Phone numbers of certain sources must be viewed as if they are arrows in a quiver, not to be wasted. I had to pick my spots when using George Steinbrenner’s home digits. Is the story important enough? Will his mood be such that he’s receptive to an interview?

Answering the second question required checking whether the last thing you wrote about him shed him in a favorable or unfavorable light.

Eight years or so ago, Steinbrenner went through a several-month period of not talking to reporters. I decided to see if I could break the streak, not coincidentally one day after writing something deserving and very nice about him.

“You’ve always been fair with me,” Steinbrenner said after answering his home phone. “I’ll always take your calls. But don’t ever call me again.”

I stopped covering the Yankees not long after that, and that stood as my last conversation with him. Just as well. He never unintentionally could have said something that funny again, so his Yogi Berra moment will stay with me forever.

The shadowy Larry David impersonation of The Boss on Seinfeld was spot-on in terms of the way he’d ramble on without hearing anyone else’s voice, jumping from one subject to the next and alone deciding when the one-way conversation ended. I asked Steinbrenner if he got a kick out of it, and he said that he did but soured on the show when he was asked to film a scene as himself, flew to Los Angeles to do it and the scene ended up on the cutting-room floor.

Those who worked for the Yankees told stories of The Boss making a big production of leaving, making sure everyone saw him. Then he took his car on a quick spin around the block so that he could return to the office to catch employees with their feet up, an excuse to unleash the wrath he so enjoyed letting fly.

Nearly an impossible man for whom to work, he was impossible not to love if you happened to be a fan of the New York Yankees. He paid top wages to top talent, and he always kept it interesting by often letting his emotions get the best of his tongue.

Spoiled by the postseason production of Reggie Jackson, rightly coined Mr. October, he grew frustrated with Dave Winfield and labeled him Mr. May, a tough rap to pin on a man who would play his way into the Hall of Fame. But it’s not as if Winfield did anything to prove Steinbrenner’s mean moniker wrong. In 55 postseason at-bats with the Yankees, Winfield didn’t hit a home run, batted .182 and drove in just three runs.

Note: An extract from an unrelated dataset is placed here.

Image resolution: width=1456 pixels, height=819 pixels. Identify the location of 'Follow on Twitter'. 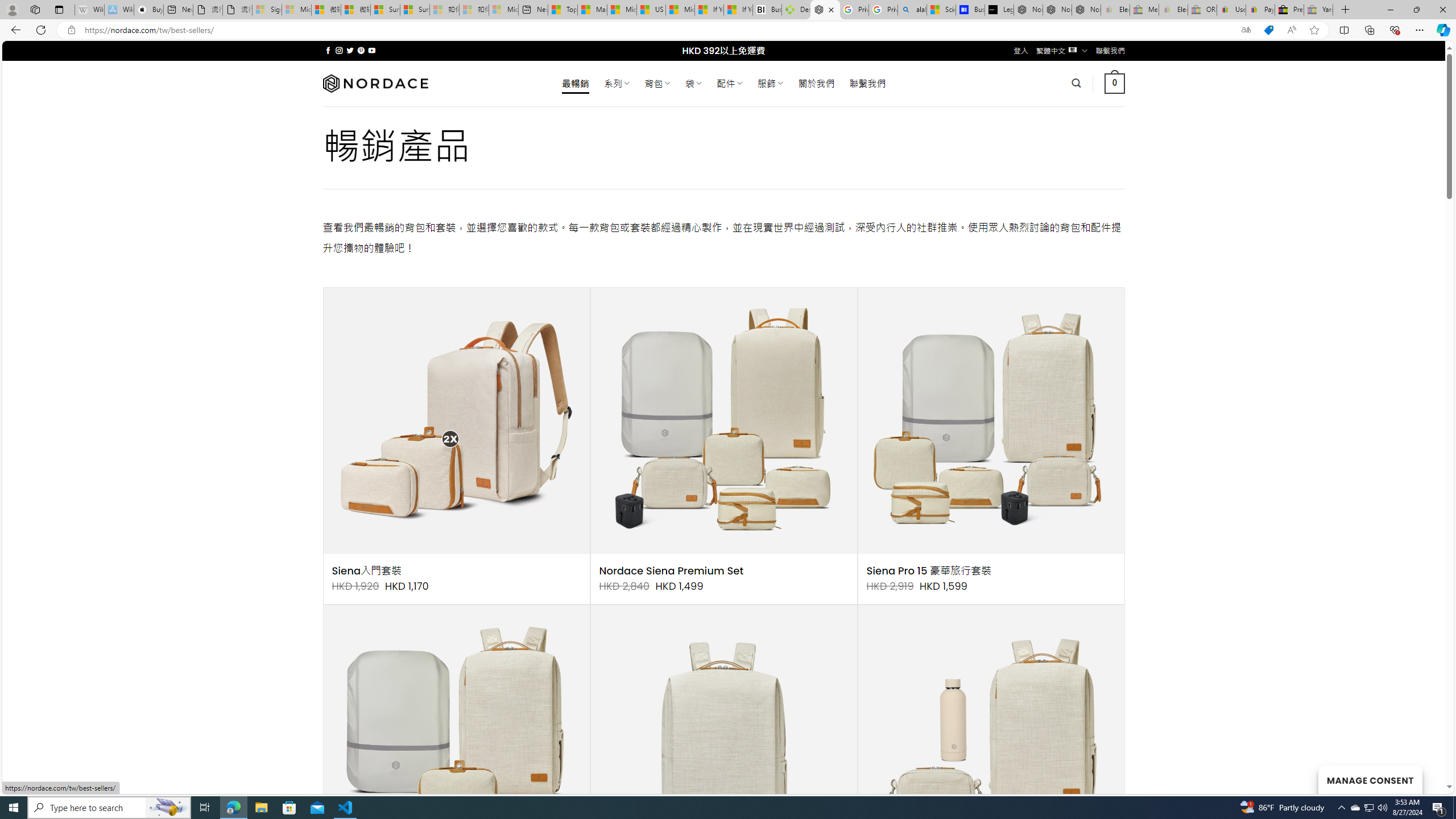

Several years after uttering the Winfield insult, but still making the same fashion statement — white turtle neck sweater, navy blazer, tan sans-a-belt pants — Steinbrenner erupted when Japanese bonus baby Hideki Irabu failed to cover first base in a spring training game. The Boss referred to the pitcher as a “fat, pus-ie toad.” George’s instinct was that he had been had and signed a pitcher to far more money than he was worth. He was proven right. In six big-league seasons, the first three with the Yankees, Irabu lost more games than he won and compiled a blubbery 5.15 ERA.

Warts and all, Steinbrenner was a great professional sports team owner, even if he is firing Billy Martin for a sixth time right this moment.